§ Invoer voor opdracht:
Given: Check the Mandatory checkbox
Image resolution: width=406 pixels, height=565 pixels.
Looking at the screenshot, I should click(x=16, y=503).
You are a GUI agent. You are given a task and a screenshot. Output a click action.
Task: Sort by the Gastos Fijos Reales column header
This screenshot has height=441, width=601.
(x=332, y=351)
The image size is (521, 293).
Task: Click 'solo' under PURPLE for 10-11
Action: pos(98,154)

§ Korte opdracht:
Zet alle vermeldingen hierboven alsjeblieft om in een genummerde lijst, met één regel per nummer en zonder lege regels.

§ Oplossing opdracht:
1. Given: Check the Mandatory checkbox
2. Image resolution: width=406 pixels, height=565 pixels.
3. Looking at the screenshot, I should click(x=16, y=503).
4. You are a GUI agent. You are given a task and a screenshot. Output a click action.
5. Task: Sort by the Gastos Fijos Reales column header
6. This screenshot has height=441, width=601.
7. (x=332, y=351)
8. The image size is (521, 293).
9. Task: Click 'solo' under PURPLE for 10-11
10. Action: pos(98,154)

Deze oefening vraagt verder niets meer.